▸ **GIVEN PROBLEM A**
Can you extract the part of the listing that opens with the line containing "Where should I" and runs through the listing's last line, repeating those lines unchanged but leaving out the pictures?

▸ **SELECTED EXCERPT**

■ ■ ■

A long time ago, in a galaxy far far away, there was a man named Micheal Hart. Story has it he went to college at the University of Illinois, Urbana-Champagne. He was there during a summer, and the weather was seasonably warm. On the other hand, the computer lab was cool. After all, computers run hot, and air conditioning is a must. To cool off, Micheal went into the computer lab to be in a cool space.† While he was there he decided to transcribe the United States Declaration of Independence, ultimately, in the hopes of enabling people to use a computers to “read” this and additional transcriptions. That was in 1971. One thing led to another, and Project Gutenberg was born. I learned this story while attending a presentation by the now late Mr. Hart on Saturday, February 27, 2010 in Roanoke (Indiana). As it happened it was also Mr. Hart’s birthday. [1]

To date, Project Gutenberg is a corpus of more than 60,000 freely available transcribed ebooks. The texts are predominantly in English, but many languages are represented. Many academics look down on Project Gutenberg, probably because it is not as scholarly as they desire, or maybe because the provenance of the materials is in dispute. Despite these things, Project Gutenberg is a wonderful resource, especially for high school students, college students, or life-long learners. Moreover, its transcribed nature eliminates any problems of optical character recognition, such as one encounters with the HathiTrust. The content of Project Gutenberg is all but perfectly formatted for distant reading.

Unfortunately, the interface to Project Gutenberg is less than desirable; the index to Project Gutenberg is limited to author, title, and “category” values. The interface does not support free text searching, and there is limited support for fielded searching and Boolean logic. Similarly, the search results are not very interactive nor faceted. Nor is there any application programmer interface to the index. With so much “clean” data, so much more could be implemented. In order to demonstrate the power of distant reading, I endeavored to create a mirror of Project Gutenberg while enhancing the user interface.

■ ■ ■

▸ **TASK DATA**
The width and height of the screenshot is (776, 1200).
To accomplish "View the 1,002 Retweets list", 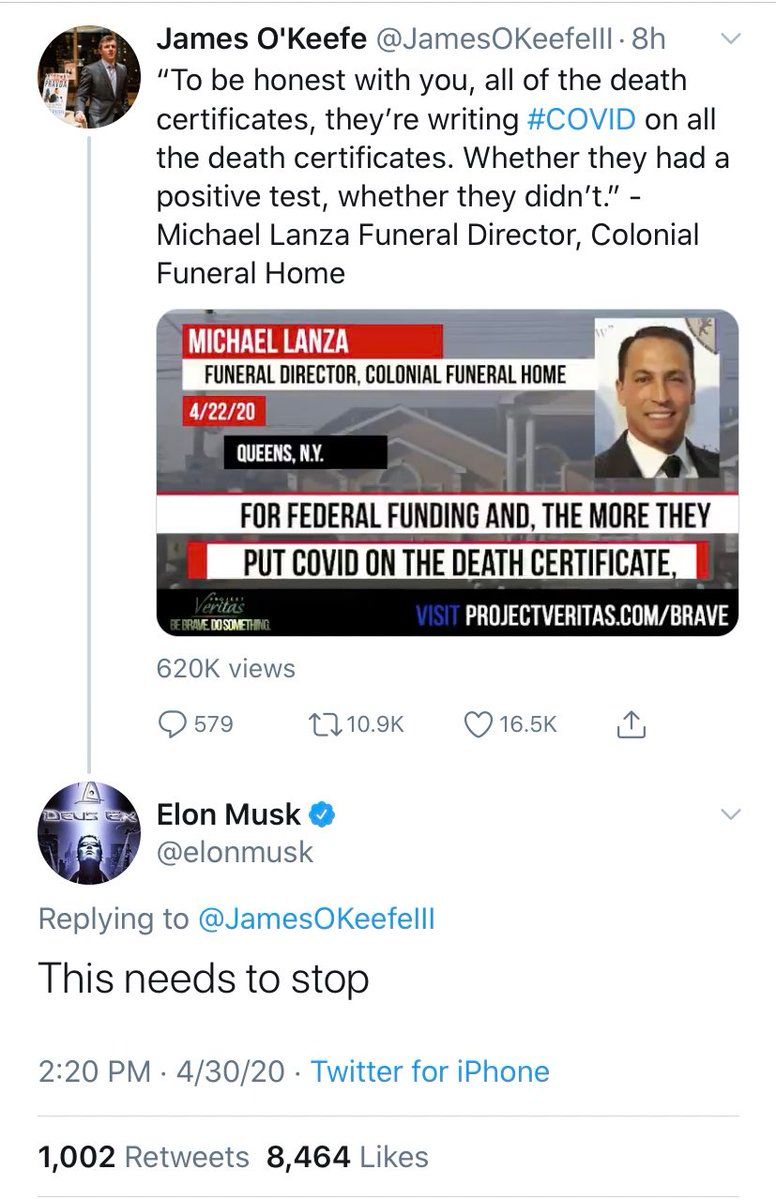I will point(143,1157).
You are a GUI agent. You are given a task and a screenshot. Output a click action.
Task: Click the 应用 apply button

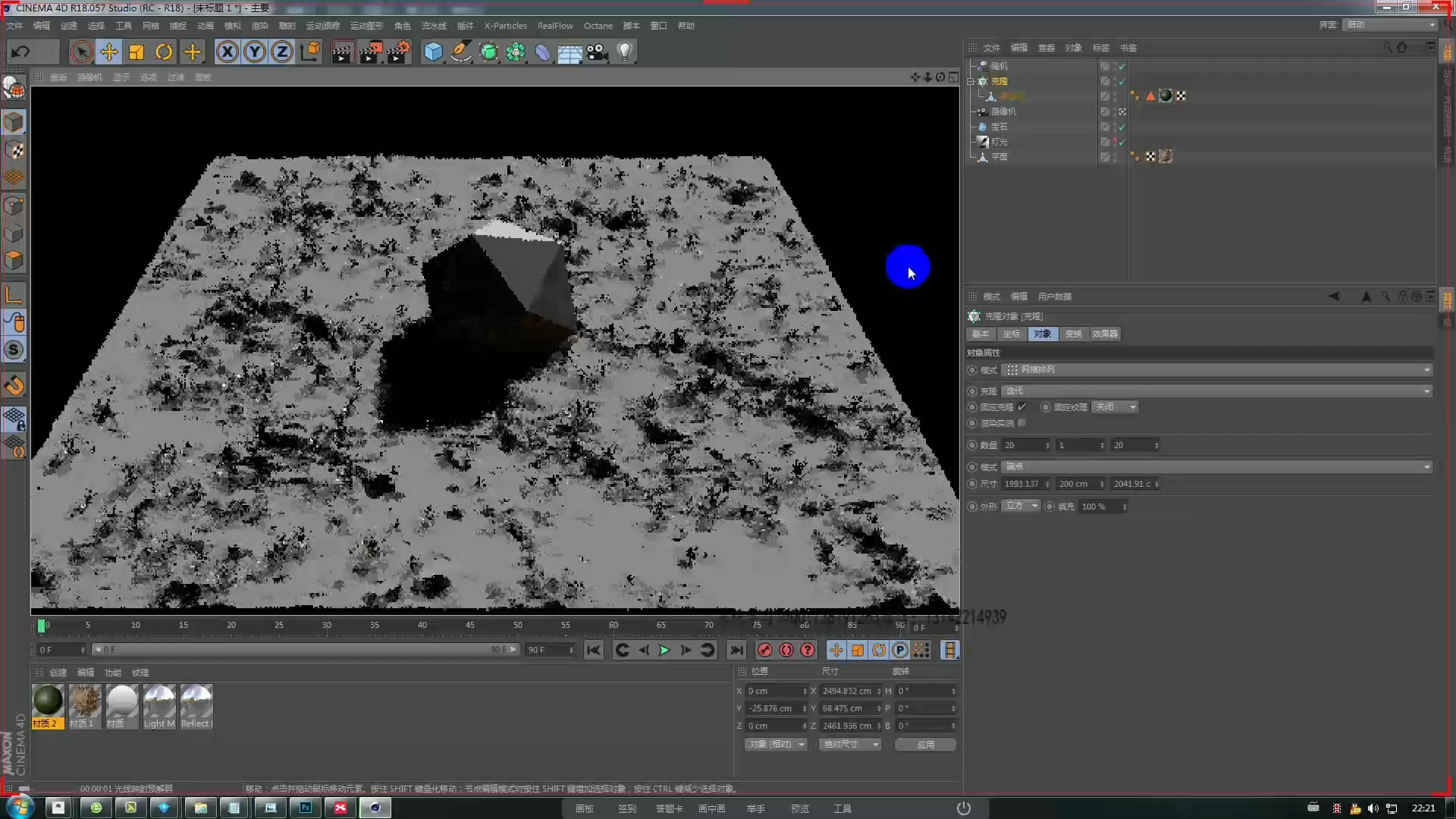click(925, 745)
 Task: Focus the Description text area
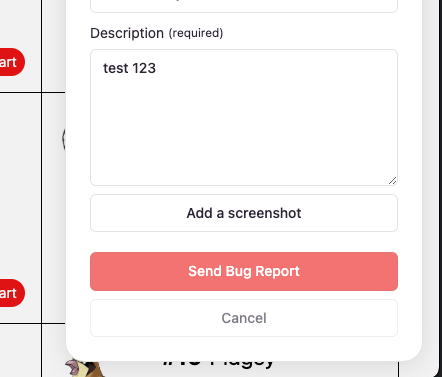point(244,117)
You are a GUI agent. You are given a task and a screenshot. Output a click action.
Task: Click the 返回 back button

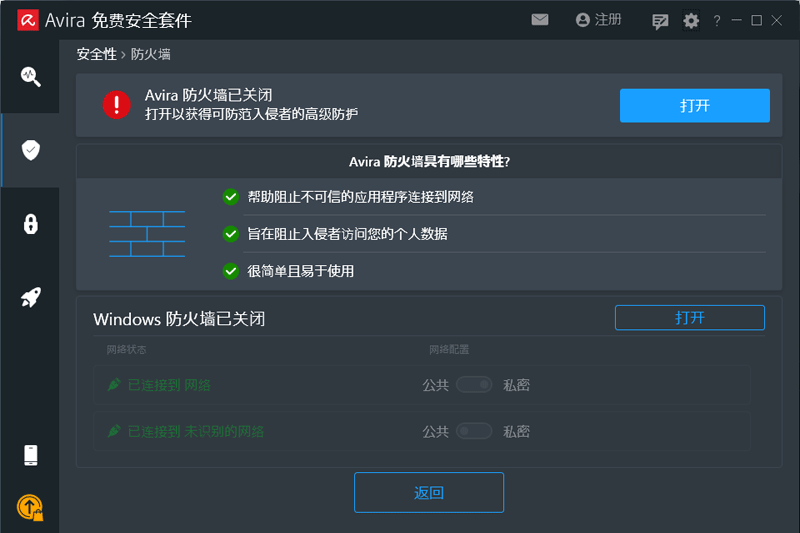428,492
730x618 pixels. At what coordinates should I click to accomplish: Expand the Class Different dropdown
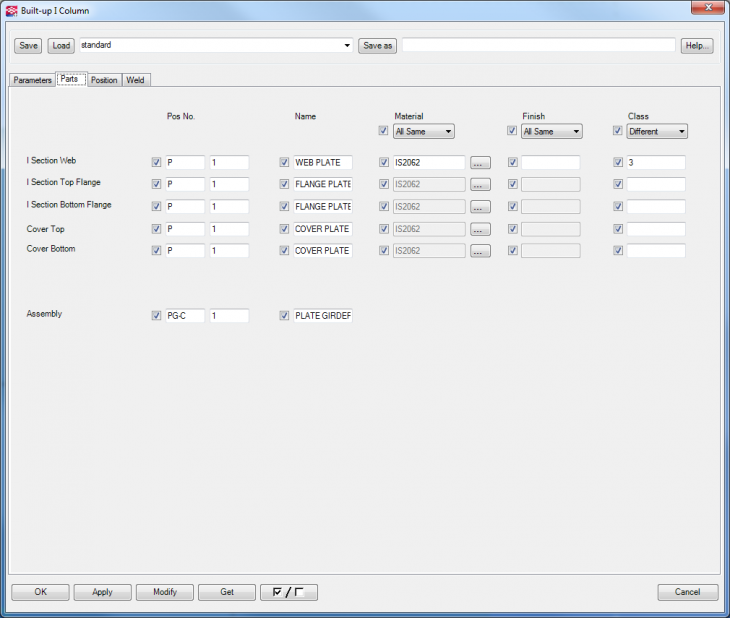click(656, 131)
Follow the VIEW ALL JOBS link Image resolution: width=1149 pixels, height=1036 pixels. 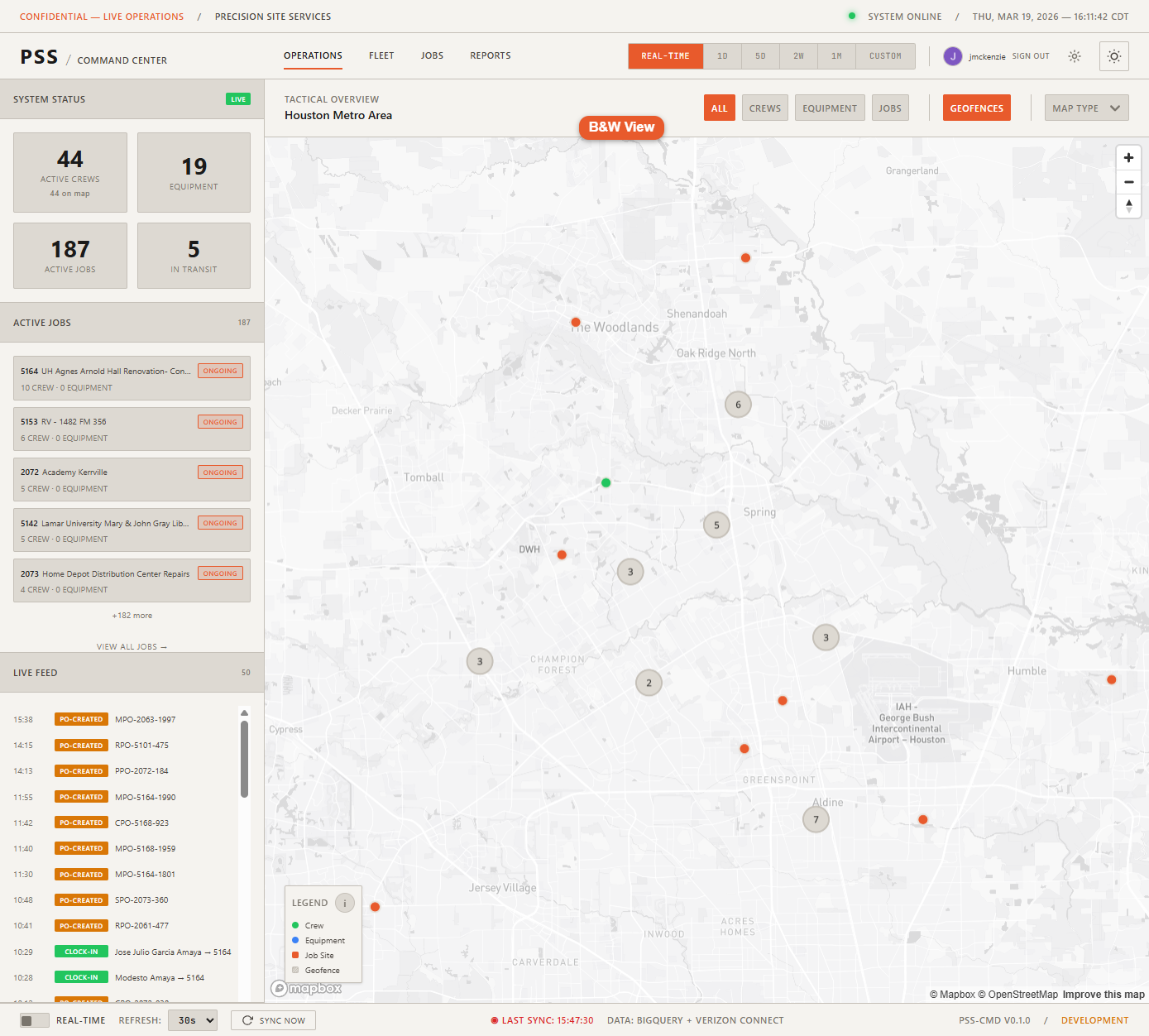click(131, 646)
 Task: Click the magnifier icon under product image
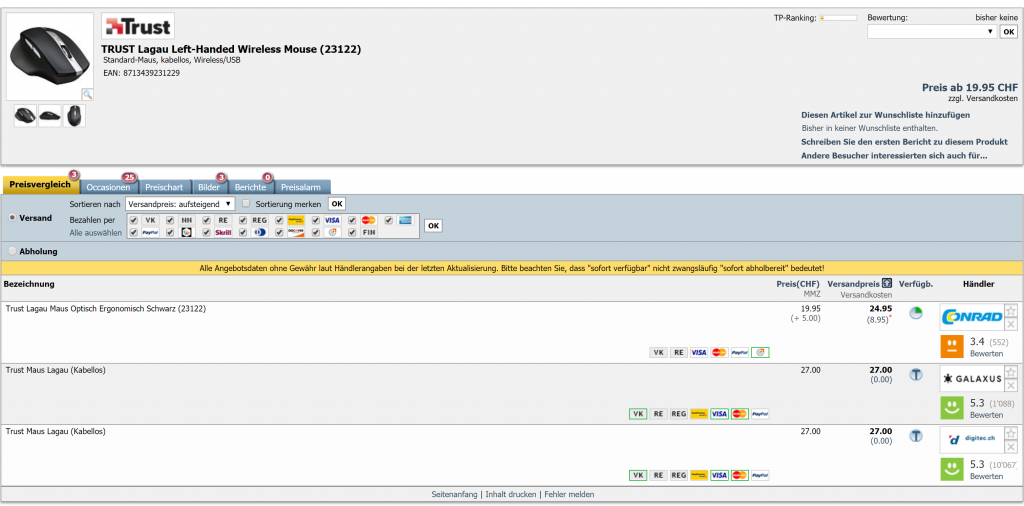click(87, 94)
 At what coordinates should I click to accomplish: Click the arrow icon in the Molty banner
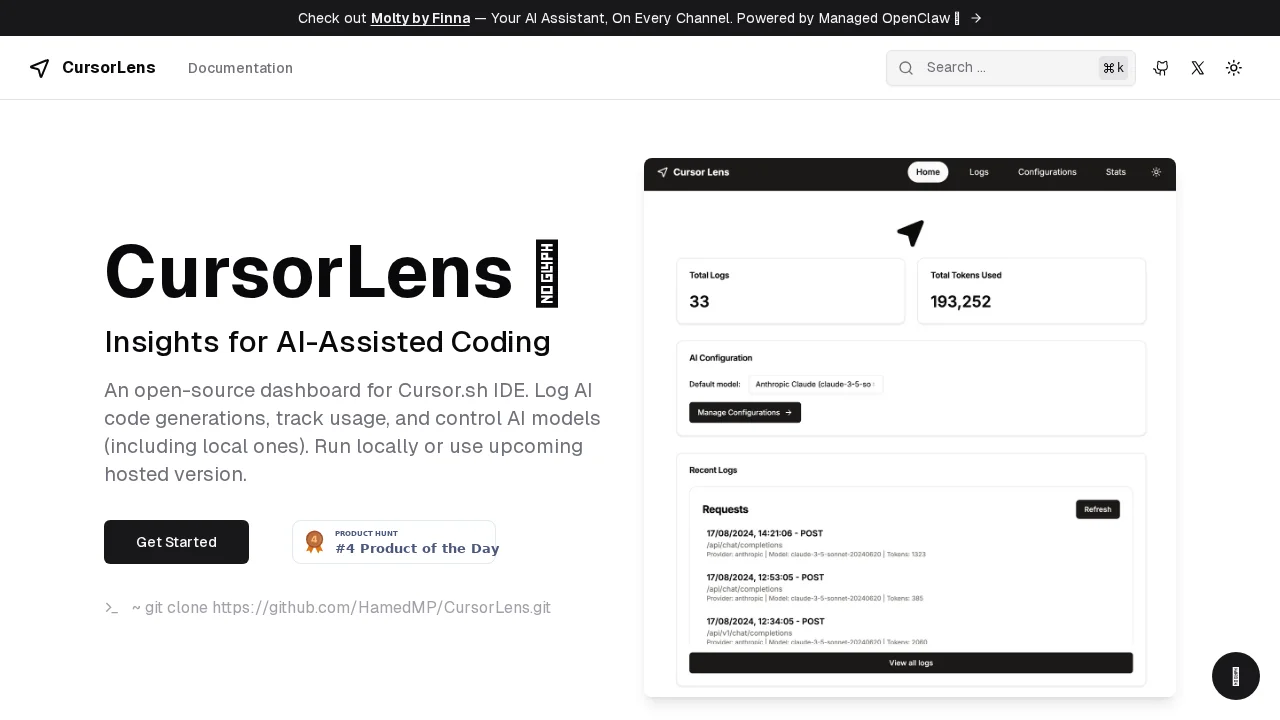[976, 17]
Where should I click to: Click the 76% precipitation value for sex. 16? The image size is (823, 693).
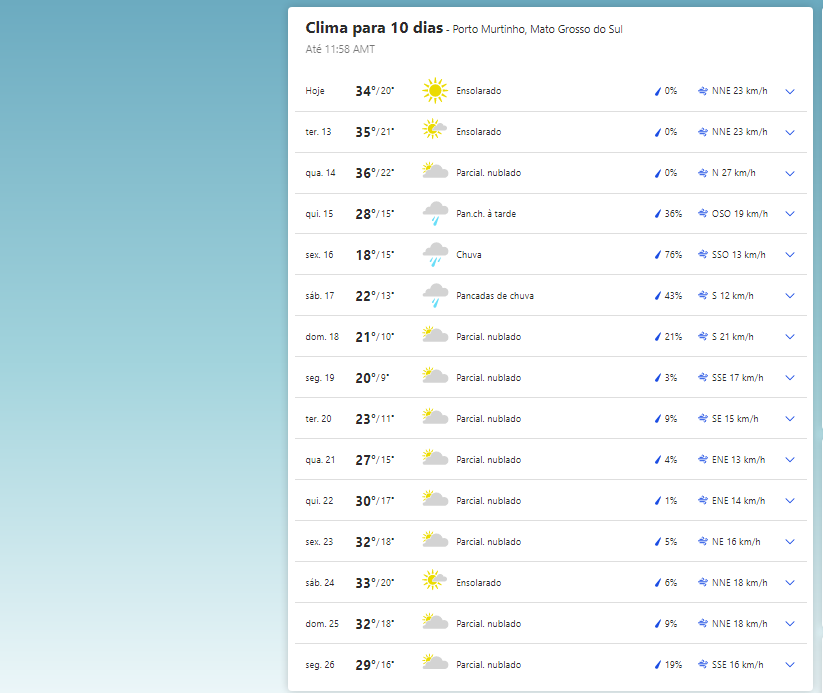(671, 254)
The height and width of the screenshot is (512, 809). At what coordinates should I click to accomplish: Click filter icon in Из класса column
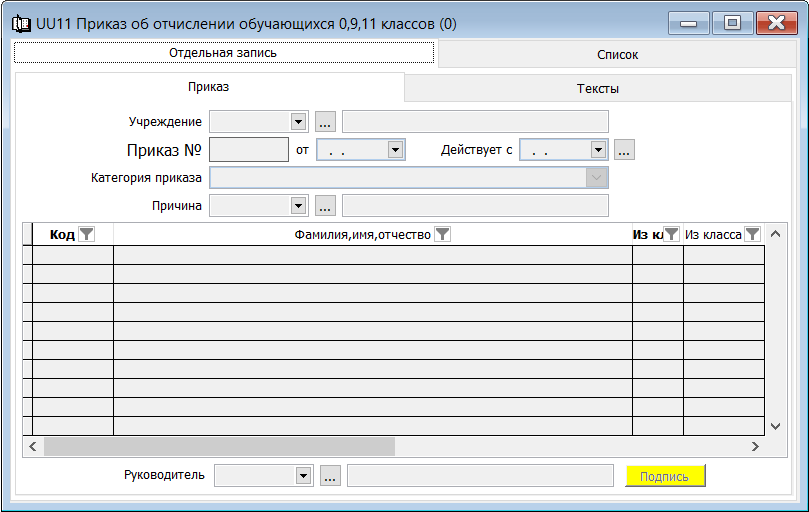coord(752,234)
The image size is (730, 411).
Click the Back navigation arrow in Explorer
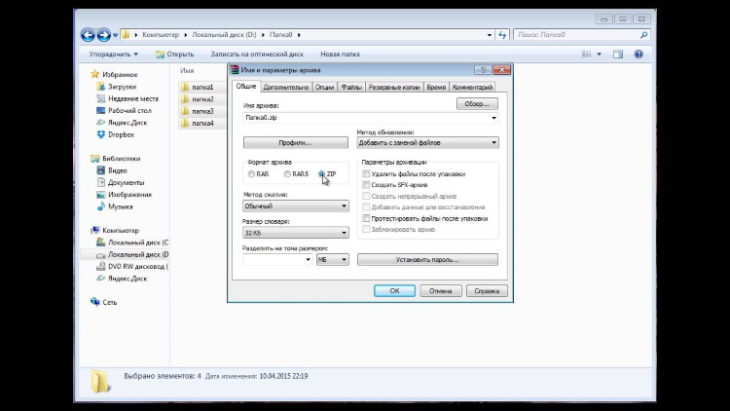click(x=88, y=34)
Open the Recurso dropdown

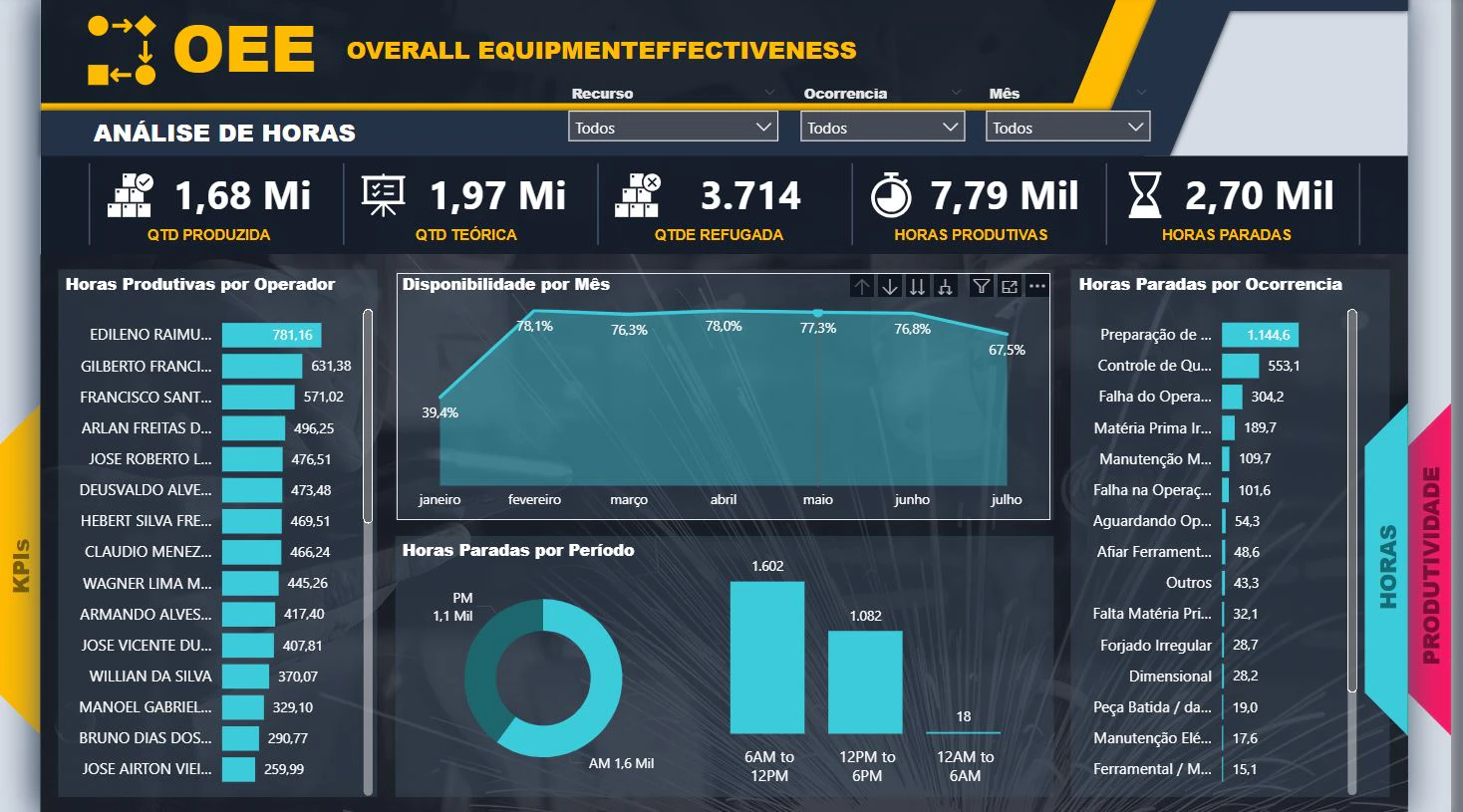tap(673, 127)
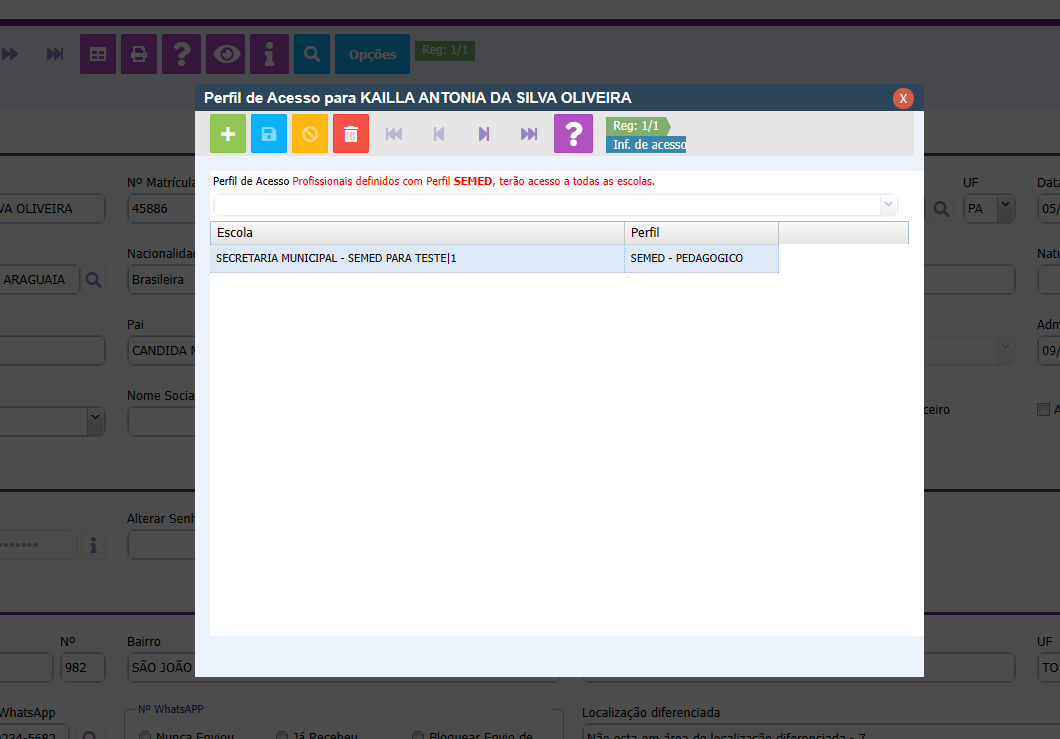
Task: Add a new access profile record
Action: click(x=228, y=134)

■ ■ ■

▸ **GIVEN PROBLEM B**
In the Project Gutenberg excerpt, why did Micheal Hart go into the computer lab?

▸ **EXERCISE RESPONSE A**
Where should I click to: Click the 76% precipitation value for sex. 16? The image size is (823, 693).
(671, 254)
The height and width of the screenshot is (512, 809). At what coordinates should I click to accomplish: Click filter icon in Из класса column
coord(752,234)
The image size is (730, 411).
Click the Back navigation arrow in Explorer
click(x=88, y=34)
Open the Recurso dropdown

tap(673, 127)
Task: Add a new access profile record
Action: click(x=228, y=134)

▸ **EXERCISE RESPONSE B**
It was summer and the weather was warm, but the computer lab was cool because computers run hot and need air conditioning. He went into the lab to cool off.